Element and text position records
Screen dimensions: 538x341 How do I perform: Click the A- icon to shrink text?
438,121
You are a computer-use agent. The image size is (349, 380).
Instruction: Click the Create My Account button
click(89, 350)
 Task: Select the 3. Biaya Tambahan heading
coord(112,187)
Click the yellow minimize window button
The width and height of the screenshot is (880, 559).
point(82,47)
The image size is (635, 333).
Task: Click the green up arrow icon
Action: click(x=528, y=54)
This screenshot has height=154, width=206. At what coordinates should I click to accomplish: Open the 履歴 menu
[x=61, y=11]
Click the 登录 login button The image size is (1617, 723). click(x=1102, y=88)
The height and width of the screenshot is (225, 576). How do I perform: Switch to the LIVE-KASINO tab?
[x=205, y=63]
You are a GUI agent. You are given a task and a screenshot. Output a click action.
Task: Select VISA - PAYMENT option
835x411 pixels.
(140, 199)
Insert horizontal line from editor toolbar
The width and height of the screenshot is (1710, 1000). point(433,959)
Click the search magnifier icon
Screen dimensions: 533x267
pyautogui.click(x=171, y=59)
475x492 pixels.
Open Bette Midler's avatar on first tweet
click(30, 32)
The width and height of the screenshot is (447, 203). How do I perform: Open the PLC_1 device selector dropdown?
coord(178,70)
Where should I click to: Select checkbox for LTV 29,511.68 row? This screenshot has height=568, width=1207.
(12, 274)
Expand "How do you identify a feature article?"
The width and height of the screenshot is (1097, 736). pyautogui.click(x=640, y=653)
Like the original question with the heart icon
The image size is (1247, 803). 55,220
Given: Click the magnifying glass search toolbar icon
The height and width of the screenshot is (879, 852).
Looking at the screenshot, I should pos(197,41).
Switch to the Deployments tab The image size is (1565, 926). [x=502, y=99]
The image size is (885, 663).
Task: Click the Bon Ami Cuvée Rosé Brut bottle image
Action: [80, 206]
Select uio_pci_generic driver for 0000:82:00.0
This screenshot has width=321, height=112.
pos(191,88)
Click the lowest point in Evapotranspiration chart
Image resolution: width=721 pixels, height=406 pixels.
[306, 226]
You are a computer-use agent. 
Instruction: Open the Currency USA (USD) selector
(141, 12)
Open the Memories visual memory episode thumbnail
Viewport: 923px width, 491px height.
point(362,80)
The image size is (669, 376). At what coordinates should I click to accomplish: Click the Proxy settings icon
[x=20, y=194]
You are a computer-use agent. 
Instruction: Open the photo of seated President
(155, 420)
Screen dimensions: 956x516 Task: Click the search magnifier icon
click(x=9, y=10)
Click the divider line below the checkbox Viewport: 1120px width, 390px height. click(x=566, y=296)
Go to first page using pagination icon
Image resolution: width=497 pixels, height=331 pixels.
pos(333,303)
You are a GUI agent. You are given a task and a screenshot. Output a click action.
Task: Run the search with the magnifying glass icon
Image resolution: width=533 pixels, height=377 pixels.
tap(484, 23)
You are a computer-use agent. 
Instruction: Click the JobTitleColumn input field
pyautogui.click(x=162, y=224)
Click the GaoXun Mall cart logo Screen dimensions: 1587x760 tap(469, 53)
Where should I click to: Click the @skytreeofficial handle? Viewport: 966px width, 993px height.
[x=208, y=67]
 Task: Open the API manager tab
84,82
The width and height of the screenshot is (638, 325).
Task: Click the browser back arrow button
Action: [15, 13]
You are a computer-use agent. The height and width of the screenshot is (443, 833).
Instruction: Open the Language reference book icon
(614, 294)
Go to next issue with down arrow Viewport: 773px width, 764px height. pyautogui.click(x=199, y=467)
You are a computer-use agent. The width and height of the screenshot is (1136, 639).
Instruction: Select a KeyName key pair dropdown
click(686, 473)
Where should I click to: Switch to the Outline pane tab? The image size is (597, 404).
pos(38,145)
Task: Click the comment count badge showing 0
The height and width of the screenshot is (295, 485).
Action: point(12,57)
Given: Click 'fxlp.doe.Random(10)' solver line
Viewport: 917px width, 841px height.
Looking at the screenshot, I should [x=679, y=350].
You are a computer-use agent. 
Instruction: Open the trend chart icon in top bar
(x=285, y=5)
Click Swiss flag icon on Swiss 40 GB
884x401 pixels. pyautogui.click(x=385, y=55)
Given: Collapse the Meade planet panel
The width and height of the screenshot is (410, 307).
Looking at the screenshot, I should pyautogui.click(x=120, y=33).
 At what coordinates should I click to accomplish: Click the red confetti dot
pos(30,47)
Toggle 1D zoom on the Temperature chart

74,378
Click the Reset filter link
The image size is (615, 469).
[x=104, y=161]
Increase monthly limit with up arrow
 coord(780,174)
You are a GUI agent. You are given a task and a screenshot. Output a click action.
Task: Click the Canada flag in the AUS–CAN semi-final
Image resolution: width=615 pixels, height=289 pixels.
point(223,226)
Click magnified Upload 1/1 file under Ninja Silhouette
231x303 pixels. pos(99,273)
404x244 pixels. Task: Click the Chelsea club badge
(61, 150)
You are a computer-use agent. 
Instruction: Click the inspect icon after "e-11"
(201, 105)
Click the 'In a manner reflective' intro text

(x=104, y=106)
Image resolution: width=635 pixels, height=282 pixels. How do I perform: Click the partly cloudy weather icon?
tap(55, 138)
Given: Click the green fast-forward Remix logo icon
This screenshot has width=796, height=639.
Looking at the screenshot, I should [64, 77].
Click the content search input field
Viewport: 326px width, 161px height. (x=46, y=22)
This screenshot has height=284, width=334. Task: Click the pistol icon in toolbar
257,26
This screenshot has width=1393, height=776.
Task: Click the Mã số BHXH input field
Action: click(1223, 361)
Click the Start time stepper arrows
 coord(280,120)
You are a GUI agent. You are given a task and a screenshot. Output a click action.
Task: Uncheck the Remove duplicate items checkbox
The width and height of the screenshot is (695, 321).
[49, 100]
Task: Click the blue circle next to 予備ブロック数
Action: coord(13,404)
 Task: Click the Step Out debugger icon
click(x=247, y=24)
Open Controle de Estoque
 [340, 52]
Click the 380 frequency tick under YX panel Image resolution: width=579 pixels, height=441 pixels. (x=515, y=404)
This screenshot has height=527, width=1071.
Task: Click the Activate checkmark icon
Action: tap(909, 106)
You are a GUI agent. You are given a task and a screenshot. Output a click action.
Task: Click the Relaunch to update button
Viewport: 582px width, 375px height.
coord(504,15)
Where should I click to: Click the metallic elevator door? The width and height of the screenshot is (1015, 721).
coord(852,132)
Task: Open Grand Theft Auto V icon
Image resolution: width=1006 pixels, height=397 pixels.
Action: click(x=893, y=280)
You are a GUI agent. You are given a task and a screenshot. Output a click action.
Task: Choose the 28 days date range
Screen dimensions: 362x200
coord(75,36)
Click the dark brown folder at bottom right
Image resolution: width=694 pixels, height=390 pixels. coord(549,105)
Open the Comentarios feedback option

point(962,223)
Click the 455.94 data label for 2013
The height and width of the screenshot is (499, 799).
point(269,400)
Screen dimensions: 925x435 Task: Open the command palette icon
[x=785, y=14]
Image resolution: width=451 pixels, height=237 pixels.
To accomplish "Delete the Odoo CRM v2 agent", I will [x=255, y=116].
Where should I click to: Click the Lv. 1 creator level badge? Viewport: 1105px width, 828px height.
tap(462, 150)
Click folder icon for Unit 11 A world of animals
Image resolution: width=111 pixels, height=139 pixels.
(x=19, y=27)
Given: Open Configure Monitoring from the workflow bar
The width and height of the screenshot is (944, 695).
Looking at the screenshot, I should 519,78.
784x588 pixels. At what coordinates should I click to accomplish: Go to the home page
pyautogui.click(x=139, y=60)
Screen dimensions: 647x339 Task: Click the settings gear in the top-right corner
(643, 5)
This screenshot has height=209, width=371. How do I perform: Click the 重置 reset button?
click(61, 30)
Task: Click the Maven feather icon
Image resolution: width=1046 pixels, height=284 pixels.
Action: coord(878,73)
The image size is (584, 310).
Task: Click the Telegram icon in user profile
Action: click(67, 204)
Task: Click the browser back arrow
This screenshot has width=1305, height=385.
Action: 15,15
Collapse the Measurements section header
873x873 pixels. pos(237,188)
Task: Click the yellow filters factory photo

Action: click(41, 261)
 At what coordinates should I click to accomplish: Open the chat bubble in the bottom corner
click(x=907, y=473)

WHAT YOU NEED TO DO – Reproduce verbatim the records from the line containing "Click the 380" through the line containing "Action: tap(909, 106)", including both of those lines.

RESPONSE TO THIS EXERCISE –
Click the 380 frequency tick under YX panel Image resolution: width=579 pixels, height=441 pixels. (x=515, y=404)
This screenshot has height=527, width=1071.
Task: Click the Activate checkmark icon
Action: tap(909, 106)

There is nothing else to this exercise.